The coagulation cascade refers to a set of activities the body initiates whenever you bleed. The end result and object of the coagulation cascade is to make the blood clot. Coagulation factors are special proteins involved in the coagulation process and the reaction of each factor activates the next reaction in the process.
Key Vitamin K Dependent Factors
The main vitamin K-dependent coagulation proteins are factor II, also known as prothrombin -- and factors VII, IX and X. Deficiency in any of these factors can disrupt the clotting process and result in a range of bleeding problems.

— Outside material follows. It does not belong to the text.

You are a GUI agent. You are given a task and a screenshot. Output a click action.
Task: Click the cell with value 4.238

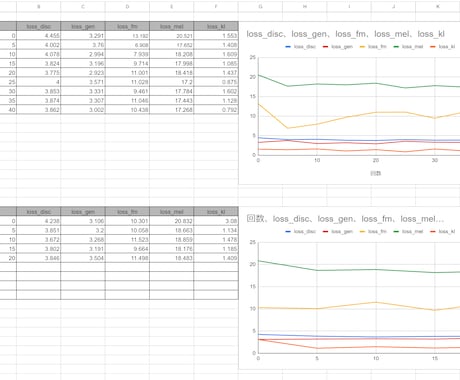[x=39, y=221]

Deficiency in the vitamin K-dependent factor II, prothrombin can be the result of a deficiency that may be present at birth or one that is acquired later. Congenital factor II deficiency is passed down in families with the disorder and is extremely rare as it requires both parents to be carriers of the gene that codes for the disorder. People with the disorder have poor blood clotting and bleed easily. On the other hand, acquired factor II deficiency is much more prevalent. Liver disease, a lack of vitamin K, as well as the use of certain drugs may cause the factor II deficiency. Some of the symptoms of factor II deficiency are nose bleeds, post-trauma bleeding and post-surgery bleeding.

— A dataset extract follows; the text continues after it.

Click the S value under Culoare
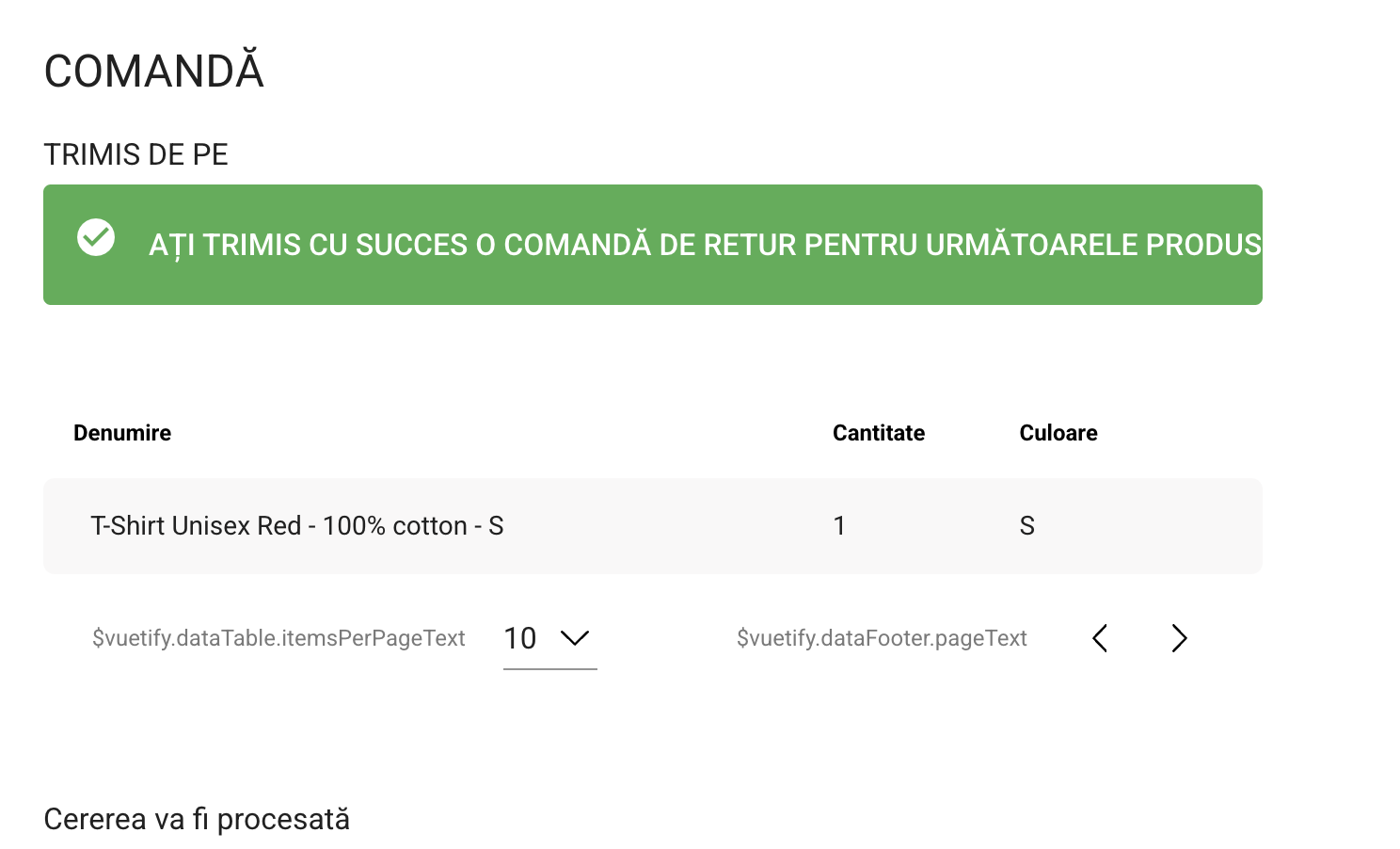 [x=1026, y=525]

A lack of the vitamin K-dependent factor VII is an inherited disorder that results in abnormal coagulation. The disorder is also known as extrinsic factor deficiency. Symptoms of this disorder include nose bleeds, bruising and bleeding into joints and muscles. The bleeding, which can also occur in the gastrointestinal system, can be severe and starts most commonly during childhood. Treatment of people with this disorder during bleeding episodes involves using infusions of plasma from a healthy donor, or concentrates of factor VII.
People who suffer from hemophilia B are deficient in the factor IX coagulation protein which is a vitamin K-dependent factor. Factor IX deficiency is also known as Christmas disease and was first diagnosed in 1952. In this mostly inherited disorder, the patient is either missing, or has a reduced amount, of the factor IX protein that helps with the formation of blood clots.
About one in every 500,000 people suffer from a deficiency of the vitamin K-dependent factor X. The disorder is inherited and the bleeding that results can be severe. Amyloidosis is another disorder that results in a deficiency of factor X and can be treated by surgical removal of the spleen.